[Your goal]
Tally the lines below that hold the string "computer", and report the tally by itself.

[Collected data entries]
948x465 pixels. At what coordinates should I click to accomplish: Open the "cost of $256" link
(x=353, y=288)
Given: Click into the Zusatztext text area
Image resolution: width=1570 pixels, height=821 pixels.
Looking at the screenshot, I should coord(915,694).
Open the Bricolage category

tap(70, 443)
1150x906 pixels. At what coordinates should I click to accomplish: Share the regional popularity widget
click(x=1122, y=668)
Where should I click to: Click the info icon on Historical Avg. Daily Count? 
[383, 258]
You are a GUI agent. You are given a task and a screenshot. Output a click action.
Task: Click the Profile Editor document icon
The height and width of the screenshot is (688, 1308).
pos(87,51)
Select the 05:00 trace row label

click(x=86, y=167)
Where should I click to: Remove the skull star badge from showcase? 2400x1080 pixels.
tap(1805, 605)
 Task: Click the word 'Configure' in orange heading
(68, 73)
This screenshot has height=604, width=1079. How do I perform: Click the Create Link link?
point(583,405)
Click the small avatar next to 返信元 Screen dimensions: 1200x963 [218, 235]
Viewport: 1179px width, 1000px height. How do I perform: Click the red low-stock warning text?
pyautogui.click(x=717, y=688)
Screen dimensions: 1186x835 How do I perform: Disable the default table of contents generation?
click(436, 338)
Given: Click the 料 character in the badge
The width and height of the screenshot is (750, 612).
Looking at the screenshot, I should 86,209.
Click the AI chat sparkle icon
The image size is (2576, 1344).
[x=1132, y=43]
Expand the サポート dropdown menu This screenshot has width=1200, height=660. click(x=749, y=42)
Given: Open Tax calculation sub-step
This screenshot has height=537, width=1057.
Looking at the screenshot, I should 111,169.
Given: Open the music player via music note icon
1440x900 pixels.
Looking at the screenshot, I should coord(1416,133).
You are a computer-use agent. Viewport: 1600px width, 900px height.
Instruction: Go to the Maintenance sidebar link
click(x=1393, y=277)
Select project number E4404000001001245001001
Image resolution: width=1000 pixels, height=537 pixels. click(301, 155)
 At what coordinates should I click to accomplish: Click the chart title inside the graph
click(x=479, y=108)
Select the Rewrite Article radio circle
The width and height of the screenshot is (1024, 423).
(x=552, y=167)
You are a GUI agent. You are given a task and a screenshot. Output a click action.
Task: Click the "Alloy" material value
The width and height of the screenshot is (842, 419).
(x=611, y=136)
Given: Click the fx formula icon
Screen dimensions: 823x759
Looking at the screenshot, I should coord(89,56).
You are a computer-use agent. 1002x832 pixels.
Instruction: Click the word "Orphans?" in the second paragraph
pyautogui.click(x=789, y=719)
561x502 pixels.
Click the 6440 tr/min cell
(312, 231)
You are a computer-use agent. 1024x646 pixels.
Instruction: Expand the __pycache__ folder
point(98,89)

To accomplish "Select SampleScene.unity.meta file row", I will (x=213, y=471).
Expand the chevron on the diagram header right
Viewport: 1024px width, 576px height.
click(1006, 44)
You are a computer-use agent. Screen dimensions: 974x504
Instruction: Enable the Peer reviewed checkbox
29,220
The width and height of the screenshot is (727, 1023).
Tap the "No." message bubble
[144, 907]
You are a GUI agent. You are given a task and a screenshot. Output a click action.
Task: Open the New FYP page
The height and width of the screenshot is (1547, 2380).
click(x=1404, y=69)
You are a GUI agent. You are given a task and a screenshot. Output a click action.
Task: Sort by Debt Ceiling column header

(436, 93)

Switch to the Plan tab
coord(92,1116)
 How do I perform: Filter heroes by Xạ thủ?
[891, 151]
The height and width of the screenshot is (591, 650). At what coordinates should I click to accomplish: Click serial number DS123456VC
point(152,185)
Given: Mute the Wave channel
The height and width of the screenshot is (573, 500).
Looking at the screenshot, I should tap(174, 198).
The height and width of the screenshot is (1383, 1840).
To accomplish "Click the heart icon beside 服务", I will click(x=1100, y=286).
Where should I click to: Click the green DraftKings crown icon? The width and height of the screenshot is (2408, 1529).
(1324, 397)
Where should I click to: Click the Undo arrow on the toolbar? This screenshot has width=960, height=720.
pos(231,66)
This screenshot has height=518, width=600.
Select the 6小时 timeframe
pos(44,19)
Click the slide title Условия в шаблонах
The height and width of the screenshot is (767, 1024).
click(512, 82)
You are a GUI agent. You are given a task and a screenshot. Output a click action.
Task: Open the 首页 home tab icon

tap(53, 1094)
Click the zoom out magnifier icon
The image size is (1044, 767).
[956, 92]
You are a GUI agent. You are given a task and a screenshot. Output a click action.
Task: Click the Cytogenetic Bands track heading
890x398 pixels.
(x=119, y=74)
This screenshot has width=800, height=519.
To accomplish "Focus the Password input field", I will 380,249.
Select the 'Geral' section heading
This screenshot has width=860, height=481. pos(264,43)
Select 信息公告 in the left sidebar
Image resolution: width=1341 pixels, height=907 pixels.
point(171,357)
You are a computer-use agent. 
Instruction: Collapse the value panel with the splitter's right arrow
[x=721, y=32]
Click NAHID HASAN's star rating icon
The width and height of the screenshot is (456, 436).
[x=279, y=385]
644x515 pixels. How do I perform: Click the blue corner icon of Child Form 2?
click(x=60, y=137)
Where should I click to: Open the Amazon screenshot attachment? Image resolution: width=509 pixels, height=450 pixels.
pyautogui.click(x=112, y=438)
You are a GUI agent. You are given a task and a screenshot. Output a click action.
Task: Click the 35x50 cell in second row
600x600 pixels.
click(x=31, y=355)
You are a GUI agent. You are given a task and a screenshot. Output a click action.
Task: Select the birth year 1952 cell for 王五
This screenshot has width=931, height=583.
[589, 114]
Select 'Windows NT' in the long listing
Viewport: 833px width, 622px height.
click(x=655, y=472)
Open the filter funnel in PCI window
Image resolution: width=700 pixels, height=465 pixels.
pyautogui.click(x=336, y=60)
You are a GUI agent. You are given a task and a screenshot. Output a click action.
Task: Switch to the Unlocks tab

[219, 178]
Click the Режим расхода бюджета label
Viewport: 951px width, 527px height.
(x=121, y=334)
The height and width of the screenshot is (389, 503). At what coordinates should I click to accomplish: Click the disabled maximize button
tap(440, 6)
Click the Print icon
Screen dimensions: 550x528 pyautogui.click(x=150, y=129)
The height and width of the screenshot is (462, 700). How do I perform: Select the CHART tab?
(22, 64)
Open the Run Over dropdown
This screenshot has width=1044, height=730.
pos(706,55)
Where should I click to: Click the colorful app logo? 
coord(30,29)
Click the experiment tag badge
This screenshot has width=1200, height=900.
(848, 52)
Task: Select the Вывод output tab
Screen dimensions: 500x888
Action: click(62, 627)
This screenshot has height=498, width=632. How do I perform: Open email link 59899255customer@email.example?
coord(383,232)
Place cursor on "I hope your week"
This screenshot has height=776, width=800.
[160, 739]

[Exercise answer]
5